**Your task**
Read the data and repeat it in full, exactly.

**Task data**
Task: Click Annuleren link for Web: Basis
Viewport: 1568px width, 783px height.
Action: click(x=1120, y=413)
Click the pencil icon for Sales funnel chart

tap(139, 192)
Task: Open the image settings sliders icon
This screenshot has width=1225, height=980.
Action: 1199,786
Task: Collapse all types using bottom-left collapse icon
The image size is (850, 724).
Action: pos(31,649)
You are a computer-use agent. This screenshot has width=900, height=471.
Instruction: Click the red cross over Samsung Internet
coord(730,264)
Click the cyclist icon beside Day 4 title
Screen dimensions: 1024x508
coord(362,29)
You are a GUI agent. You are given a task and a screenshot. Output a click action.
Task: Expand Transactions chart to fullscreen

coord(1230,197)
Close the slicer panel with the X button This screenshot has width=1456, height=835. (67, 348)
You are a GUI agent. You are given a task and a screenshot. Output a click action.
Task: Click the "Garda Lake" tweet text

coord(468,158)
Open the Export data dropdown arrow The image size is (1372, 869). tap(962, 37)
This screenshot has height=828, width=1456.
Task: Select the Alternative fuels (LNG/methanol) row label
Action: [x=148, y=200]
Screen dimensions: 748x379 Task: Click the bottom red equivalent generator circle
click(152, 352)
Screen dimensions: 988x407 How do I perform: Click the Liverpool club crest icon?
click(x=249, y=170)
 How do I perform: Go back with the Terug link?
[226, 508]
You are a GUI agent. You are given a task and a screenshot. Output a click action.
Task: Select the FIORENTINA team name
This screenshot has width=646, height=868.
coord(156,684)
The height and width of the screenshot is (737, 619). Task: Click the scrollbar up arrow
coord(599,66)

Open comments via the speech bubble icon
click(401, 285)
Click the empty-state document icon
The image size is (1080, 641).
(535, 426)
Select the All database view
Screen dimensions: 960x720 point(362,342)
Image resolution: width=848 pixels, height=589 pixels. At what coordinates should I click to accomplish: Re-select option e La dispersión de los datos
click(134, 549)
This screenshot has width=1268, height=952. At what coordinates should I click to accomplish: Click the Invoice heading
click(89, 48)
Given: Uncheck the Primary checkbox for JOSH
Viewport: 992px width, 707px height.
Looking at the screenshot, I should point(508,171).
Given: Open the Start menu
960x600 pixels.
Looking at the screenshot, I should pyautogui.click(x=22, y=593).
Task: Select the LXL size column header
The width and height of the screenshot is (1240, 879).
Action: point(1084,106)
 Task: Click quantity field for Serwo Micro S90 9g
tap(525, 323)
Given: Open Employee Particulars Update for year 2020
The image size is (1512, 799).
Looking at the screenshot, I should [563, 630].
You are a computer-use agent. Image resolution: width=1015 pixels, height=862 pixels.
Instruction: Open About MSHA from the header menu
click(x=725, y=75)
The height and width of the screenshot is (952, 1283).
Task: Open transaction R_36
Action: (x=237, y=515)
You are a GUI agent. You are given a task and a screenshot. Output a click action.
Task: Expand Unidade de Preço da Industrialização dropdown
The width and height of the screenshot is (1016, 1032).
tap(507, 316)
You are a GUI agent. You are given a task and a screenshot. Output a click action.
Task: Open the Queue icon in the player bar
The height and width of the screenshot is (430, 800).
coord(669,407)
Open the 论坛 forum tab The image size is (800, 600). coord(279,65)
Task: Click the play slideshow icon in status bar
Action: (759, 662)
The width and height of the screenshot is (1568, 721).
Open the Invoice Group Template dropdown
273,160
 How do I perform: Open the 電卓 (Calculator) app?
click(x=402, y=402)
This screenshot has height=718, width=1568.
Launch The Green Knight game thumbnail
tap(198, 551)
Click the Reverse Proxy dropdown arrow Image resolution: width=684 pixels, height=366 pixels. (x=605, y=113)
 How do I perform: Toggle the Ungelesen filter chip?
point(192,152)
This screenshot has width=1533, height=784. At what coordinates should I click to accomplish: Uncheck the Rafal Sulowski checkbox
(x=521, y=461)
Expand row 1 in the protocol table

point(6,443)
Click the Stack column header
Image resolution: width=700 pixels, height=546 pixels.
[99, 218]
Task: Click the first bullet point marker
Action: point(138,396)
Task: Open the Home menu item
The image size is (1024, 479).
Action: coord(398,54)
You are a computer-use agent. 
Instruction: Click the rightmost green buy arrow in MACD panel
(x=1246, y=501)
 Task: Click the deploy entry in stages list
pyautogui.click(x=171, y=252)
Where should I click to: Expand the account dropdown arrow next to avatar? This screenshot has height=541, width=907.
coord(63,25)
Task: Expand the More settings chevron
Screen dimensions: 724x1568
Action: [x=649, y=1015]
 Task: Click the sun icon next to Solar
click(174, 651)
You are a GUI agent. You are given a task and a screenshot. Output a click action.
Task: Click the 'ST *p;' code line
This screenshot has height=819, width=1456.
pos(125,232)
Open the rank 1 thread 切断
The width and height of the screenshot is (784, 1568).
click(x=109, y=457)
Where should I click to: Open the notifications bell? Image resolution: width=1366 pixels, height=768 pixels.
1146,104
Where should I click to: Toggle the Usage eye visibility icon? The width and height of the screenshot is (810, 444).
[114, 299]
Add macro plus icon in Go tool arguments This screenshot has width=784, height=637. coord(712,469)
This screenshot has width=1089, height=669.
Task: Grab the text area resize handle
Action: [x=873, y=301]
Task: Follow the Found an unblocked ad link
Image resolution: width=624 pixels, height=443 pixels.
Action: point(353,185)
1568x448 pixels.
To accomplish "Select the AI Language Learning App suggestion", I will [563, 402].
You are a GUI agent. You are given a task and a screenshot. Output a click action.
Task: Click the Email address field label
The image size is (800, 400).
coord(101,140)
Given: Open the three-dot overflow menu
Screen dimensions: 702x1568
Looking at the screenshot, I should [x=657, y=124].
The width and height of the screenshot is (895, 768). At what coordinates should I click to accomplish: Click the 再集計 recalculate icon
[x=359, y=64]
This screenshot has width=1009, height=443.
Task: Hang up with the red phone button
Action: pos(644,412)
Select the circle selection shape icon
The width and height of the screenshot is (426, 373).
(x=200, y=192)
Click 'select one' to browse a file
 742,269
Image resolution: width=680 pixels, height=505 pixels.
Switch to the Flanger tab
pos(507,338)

**Solution for this task**
Task: Click Annuleren link for Web: Basis
Viewport: 1568px width, 783px height.
Action: click(x=1120, y=413)
Click the pencil icon for Sales funnel chart

tap(139, 192)
Task: Open the image settings sliders icon
This screenshot has width=1225, height=980.
Action: 1199,786
Task: Collapse all types using bottom-left collapse icon
The image size is (850, 724).
Action: pos(31,649)
You are a computer-use agent. This screenshot has width=900, height=471.
Instruction: Click the red cross over Samsung Internet
coord(730,264)
Click the cyclist icon beside Day 4 title
Screen dimensions: 1024x508
coord(362,29)
You are a GUI agent. You are given a task and a screenshot. Output a click action.
Task: Expand Transactions chart to fullscreen

coord(1230,197)
Close the slicer panel with the X button This screenshot has width=1456, height=835. (67, 348)
You are a GUI agent. You are given a task and a screenshot. Output a click action.
Task: Click the "Garda Lake" tweet text

coord(468,158)
Open the Export data dropdown arrow The image size is (1372, 869). tap(962, 37)
This screenshot has height=828, width=1456.
Task: Select the Alternative fuels (LNG/methanol) row label
Action: [x=148, y=200]
Screen dimensions: 748x379 Task: Click the bottom red equivalent generator circle
click(152, 352)
Screen dimensions: 988x407 How do I perform: Click the Liverpool club crest icon?
click(x=249, y=170)
 How do I perform: Go back with the Terug link?
[226, 508]
You are a GUI agent. You are given a task and a screenshot. Output a click action.
Task: Select the FIORENTINA team name
This screenshot has width=646, height=868.
coord(156,684)
The height and width of the screenshot is (737, 619). Task: Click the scrollbar up arrow
coord(599,66)

Open comments via the speech bubble icon
click(401, 285)
Click the empty-state document icon
The image size is (1080, 641).
(535, 426)
Select the All database view
Screen dimensions: 960x720 point(362,342)
Image resolution: width=848 pixels, height=589 pixels. At what coordinates should I click to accomplish: Re-select option e La dispersión de los datos
click(134, 549)
This screenshot has width=1268, height=952. At what coordinates should I click to accomplish: Click the Invoice heading
click(89, 48)
Given: Uncheck the Primary checkbox for JOSH
Viewport: 992px width, 707px height.
Looking at the screenshot, I should point(508,171).
Given: Open the Start menu
960x600 pixels.
Looking at the screenshot, I should pyautogui.click(x=22, y=593).
Task: Select the LXL size column header
The width and height of the screenshot is (1240, 879).
Action: point(1084,106)
 Task: Click quantity field for Serwo Micro S90 9g
tap(525, 323)
Given: Open Employee Particulars Update for year 2020
The image size is (1512, 799).
Looking at the screenshot, I should [563, 630].
You are a computer-use agent. Image resolution: width=1015 pixels, height=862 pixels.
Instruction: Open About MSHA from the header menu
click(x=725, y=75)
The height and width of the screenshot is (952, 1283).
Task: Open transaction R_36
Action: (x=237, y=515)
You are a GUI agent. You are given a task and a screenshot. Output a click action.
Task: Expand Unidade de Preço da Industrialização dropdown
The width and height of the screenshot is (1016, 1032).
tap(507, 316)
You are a GUI agent. You are given a task and a screenshot. Output a click action.
Task: Open the Queue icon in the player bar
The height and width of the screenshot is (430, 800).
coord(669,407)
Open the 论坛 forum tab The image size is (800, 600). coord(279,65)
Task: Click the play slideshow icon in status bar
Action: (759, 662)
The width and height of the screenshot is (1568, 721).
Open the Invoice Group Template dropdown
273,160
 How do I perform: Open the 電卓 (Calculator) app?
click(x=402, y=402)
This screenshot has height=718, width=1568.
Launch The Green Knight game thumbnail
tap(198, 551)
Click the Reverse Proxy dropdown arrow Image resolution: width=684 pixels, height=366 pixels. (x=605, y=113)
 How do I perform: Toggle the Ungelesen filter chip?
point(192,152)
This screenshot has width=1533, height=784. At what coordinates should I click to accomplish: Uncheck the Rafal Sulowski checkbox
(x=521, y=461)
Expand row 1 in the protocol table

point(6,443)
Click the Stack column header
Image resolution: width=700 pixels, height=546 pixels.
[99, 218]
Task: Click the first bullet point marker
Action: point(138,396)
Task: Open the Home menu item
The image size is (1024, 479).
Action: coord(398,54)
You are a computer-use agent. 
Instruction: Click the rightmost green buy arrow in MACD panel
(x=1246, y=501)
 Task: Click the deploy entry in stages list
pyautogui.click(x=171, y=252)
Where should I click to: Expand the account dropdown arrow next to avatar? This screenshot has height=541, width=907.
coord(63,25)
Task: Expand the More settings chevron
Screen dimensions: 724x1568
Action: [x=649, y=1015]
 Task: Click the sun icon next to Solar
click(174, 651)
You are a GUI agent. You are given a task and a screenshot. Output a click action.
Task: Click the 'ST *p;' code line
This screenshot has height=819, width=1456.
pos(125,232)
Open the rank 1 thread 切断
The width and height of the screenshot is (784, 1568).
click(x=109, y=457)
Where should I click to: Open the notifications bell? Image resolution: width=1366 pixels, height=768 pixels.
1146,104
Where should I click to: Toggle the Usage eye visibility icon? The width and height of the screenshot is (810, 444).
[114, 299]
Add macro plus icon in Go tool arguments This screenshot has width=784, height=637. coord(712,469)
This screenshot has width=1089, height=669.
Task: Grab the text area resize handle
Action: [x=873, y=301]
Task: Follow the Found an unblocked ad link
Image resolution: width=624 pixels, height=443 pixels.
Action: point(353,185)
1568x448 pixels.
To accomplish "Select the AI Language Learning App suggestion", I will [563, 402].
You are a GUI agent. You are given a task and a screenshot. Output a click action.
Task: Click the Email address field label
The image size is (800, 400).
coord(101,140)
Given: Open the three-dot overflow menu
Screen dimensions: 702x1568
Looking at the screenshot, I should [x=657, y=124].
The width and height of the screenshot is (895, 768). At what coordinates should I click to accomplish: Click the 再集計 recalculate icon
[x=359, y=64]
This screenshot has width=1009, height=443.
Task: Hang up with the red phone button
Action: pos(644,412)
Select the circle selection shape icon
The width and height of the screenshot is (426, 373).
(x=200, y=192)
Click 'select one' to browse a file
 742,269
Image resolution: width=680 pixels, height=505 pixels.
Switch to the Flanger tab
pos(507,338)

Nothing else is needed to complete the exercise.